Wednesday, September 29, 2010

Hello World

Today I discovered that I can fit my kitten's entire head into my mouth.  The events leading up to this spectacular discovery involved one morning too many of being woken up at the ass crack of dawn by her incessant cuteness and need to remind me that if my hands are not rubbing her ears then why the hell do I even have them?  Hopefully her saliva covered cranium and my dislocated jaw will serve as potent reminders that Daddy shouldn't be woken up in the middle of a dream involving tacos, vanilla snack packs, and Megan Fox.  But I digress...

Welcome to I Heart People!  It's become an almost daily occurrence where I find myself holding rather intense conversations with my inner dialogue.  These exchanges typically revolve around what should be done about the blatantly obvious ignorance, hypocrisy, and stupidity of those individuals who have defied Darwin and managed to master bipedal self propulsion let alone coherent thought.  I've decided that instead of walking around looking like that old schizophrenic guy you see outside of ghetto gas stations I should put my thoughts to paper, digital or otherwise, and share them with the digital world.  Thanks to an overinflated sense of self worth and the proddings of my man & woman servants (aka: good friends) my testament to mouth breathers around the world has thusly been created.
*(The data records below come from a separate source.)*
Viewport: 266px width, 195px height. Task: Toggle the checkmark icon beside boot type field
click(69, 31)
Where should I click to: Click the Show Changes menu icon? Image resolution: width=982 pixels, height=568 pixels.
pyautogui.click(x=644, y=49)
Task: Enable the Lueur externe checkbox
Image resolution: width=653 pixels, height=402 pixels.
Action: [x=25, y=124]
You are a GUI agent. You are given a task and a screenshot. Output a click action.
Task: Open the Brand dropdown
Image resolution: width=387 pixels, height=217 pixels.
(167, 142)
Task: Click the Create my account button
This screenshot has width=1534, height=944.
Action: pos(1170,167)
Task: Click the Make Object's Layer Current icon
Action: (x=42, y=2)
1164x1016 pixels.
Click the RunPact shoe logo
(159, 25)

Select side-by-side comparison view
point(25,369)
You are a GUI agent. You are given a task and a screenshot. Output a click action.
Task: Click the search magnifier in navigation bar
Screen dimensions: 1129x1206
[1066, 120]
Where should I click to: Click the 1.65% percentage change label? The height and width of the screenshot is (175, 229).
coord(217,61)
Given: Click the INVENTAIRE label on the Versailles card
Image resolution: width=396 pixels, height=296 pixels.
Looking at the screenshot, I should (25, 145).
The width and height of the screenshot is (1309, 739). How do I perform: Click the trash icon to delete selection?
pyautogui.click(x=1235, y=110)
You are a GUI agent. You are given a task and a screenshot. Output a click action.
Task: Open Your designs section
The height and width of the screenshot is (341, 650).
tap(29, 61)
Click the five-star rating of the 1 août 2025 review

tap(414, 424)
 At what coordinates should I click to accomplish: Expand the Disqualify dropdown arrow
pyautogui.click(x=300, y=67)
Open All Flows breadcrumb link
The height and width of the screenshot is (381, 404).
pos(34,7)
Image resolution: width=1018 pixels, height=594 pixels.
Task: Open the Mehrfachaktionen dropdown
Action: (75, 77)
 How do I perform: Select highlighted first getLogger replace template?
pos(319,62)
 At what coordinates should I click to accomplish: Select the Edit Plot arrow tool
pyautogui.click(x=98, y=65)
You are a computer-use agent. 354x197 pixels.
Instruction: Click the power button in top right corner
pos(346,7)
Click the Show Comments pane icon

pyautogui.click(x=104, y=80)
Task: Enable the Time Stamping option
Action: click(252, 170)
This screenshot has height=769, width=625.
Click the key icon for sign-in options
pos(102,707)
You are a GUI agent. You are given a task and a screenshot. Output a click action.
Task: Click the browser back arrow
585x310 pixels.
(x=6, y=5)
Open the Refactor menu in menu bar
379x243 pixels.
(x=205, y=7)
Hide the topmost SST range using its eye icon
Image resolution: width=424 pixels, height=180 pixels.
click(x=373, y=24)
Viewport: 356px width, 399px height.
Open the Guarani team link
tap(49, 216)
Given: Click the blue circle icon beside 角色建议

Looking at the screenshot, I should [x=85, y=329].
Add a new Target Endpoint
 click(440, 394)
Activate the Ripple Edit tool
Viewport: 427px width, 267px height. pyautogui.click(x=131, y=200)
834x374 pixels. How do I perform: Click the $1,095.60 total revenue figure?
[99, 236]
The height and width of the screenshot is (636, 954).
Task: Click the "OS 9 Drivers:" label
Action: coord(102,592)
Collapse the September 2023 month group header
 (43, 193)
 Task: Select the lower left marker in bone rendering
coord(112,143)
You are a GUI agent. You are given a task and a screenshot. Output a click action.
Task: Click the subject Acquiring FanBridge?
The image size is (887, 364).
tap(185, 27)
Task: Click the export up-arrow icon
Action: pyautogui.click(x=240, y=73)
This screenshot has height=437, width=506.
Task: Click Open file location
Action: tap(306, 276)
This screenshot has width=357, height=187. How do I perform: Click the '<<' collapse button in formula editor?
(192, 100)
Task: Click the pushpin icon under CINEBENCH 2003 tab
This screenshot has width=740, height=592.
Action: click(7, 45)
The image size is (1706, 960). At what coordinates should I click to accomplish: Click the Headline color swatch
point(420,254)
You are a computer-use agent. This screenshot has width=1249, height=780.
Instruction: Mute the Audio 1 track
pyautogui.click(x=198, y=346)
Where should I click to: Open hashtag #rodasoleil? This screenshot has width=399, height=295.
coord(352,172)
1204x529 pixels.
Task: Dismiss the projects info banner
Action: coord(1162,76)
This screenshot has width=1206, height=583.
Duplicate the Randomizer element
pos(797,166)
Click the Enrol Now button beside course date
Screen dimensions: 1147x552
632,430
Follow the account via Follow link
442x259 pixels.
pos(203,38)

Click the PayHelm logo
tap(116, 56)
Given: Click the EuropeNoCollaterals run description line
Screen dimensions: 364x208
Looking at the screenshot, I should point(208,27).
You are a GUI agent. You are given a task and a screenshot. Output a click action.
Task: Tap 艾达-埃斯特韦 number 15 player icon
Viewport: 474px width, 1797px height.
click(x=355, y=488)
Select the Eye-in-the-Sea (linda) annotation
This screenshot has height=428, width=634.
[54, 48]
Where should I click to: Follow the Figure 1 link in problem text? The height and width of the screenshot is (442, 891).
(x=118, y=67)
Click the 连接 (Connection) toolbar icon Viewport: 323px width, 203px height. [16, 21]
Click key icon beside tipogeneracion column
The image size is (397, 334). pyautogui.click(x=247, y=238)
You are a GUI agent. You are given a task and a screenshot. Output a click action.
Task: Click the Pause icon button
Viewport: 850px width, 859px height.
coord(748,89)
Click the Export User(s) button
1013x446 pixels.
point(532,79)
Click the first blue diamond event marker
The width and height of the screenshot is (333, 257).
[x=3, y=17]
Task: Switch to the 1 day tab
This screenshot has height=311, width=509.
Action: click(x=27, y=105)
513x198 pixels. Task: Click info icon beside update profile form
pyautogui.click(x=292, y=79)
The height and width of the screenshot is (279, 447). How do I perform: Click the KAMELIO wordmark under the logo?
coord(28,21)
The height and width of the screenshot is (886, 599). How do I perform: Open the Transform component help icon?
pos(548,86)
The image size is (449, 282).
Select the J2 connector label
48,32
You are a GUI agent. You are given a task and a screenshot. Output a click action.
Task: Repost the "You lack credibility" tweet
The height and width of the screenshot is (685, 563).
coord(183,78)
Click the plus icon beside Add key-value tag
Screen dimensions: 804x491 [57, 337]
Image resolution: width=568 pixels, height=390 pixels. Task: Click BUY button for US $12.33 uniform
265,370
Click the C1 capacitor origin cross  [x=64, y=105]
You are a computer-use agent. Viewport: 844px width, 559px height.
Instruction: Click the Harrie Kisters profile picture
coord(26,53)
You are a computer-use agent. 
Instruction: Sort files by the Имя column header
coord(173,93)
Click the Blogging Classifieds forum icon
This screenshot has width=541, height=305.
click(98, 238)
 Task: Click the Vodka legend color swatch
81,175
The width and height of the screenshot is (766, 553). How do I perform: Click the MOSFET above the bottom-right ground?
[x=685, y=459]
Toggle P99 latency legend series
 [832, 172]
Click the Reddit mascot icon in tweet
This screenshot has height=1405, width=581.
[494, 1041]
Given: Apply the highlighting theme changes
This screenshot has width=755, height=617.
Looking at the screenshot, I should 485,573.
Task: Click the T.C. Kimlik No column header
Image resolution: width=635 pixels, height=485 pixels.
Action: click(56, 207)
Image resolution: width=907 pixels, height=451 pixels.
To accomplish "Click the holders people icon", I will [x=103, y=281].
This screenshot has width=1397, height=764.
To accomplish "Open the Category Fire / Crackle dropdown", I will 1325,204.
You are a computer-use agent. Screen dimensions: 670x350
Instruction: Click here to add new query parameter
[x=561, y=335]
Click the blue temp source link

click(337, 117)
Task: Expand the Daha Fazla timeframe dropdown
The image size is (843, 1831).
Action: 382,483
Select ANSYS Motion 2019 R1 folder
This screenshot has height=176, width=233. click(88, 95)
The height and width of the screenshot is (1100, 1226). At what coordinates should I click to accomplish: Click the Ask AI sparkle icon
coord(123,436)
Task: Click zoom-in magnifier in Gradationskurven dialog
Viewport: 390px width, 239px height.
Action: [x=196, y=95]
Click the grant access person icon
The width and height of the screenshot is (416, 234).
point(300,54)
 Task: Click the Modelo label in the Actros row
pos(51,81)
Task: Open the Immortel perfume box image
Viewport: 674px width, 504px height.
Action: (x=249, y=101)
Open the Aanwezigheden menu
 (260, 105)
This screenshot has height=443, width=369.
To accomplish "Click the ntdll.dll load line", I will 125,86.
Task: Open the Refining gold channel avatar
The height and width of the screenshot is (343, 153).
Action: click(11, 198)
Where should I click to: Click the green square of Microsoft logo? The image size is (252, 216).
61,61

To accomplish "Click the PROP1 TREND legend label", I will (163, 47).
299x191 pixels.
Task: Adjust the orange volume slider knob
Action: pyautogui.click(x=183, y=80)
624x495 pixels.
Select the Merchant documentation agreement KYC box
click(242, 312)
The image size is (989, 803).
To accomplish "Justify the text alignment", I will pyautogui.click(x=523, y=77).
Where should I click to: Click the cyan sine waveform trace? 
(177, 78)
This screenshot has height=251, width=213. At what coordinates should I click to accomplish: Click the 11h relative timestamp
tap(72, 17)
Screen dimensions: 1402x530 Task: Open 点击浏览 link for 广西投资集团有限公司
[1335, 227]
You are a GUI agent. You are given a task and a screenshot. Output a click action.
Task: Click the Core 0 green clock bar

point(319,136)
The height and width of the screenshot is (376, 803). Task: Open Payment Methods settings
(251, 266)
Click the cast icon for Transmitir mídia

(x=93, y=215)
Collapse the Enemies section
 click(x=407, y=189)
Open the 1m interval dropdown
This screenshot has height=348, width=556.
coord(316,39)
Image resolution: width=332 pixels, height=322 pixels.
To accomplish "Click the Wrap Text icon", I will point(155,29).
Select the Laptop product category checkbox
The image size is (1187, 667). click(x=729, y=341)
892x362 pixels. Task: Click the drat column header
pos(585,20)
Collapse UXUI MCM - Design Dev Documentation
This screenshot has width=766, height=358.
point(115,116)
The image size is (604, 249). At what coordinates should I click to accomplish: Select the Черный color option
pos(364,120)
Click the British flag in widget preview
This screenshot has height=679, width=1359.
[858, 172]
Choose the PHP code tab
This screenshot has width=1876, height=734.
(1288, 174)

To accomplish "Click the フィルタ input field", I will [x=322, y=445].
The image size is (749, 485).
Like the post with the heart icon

As with the vast majority of ideas that I cobble together under the influence of absinthe and the souls of the innocent this blog will most likely de/evolve into whatever it is that tickles my fancy in a given moment.  While I will not endeavor to be overtly offensive and/or insulting there will be times (pretty much all of them) when my idea of the truth may rub some people the wrong way like thoughts of your grandparents during intimate moments.  I'd apologize for this if I thought it were in any way necessary (I am sorry about making you think of your grams...well... you know) but let's face reality for a moment.  Opinions are like thoughts of exacting revenge on a middle school bully; everybody has them.  If you were the one being bullied you will probably enthusiastically embrace, respect, and share the fanciful machinations I post here no matter the disturbingly specific details you've dreamt up on your own time.  If you were the bully and are offended by my compositional meanderings I'm sorry that you suck and I sincerely hope you've successfully worked through all of your daddy and gender identity issues.  If you rode the short bus and do not understand this analogy... actually there's no need for me to finish that statement as if you were the owner of an in-house-safety helmet your brain would have already imploded upon seeing my prior use of a semicolon or getting four sentences deep and discovering this blog isn't about animal mutilation.

I'm a big fan of run-on sentences.  Learn to love em'.

Anyways I hope you enjoy the show that shall commence as much as I enjoy being inspired regularly by people who should've been one "you have a condom, right?" query away from ever existing in the first place.

Toodles!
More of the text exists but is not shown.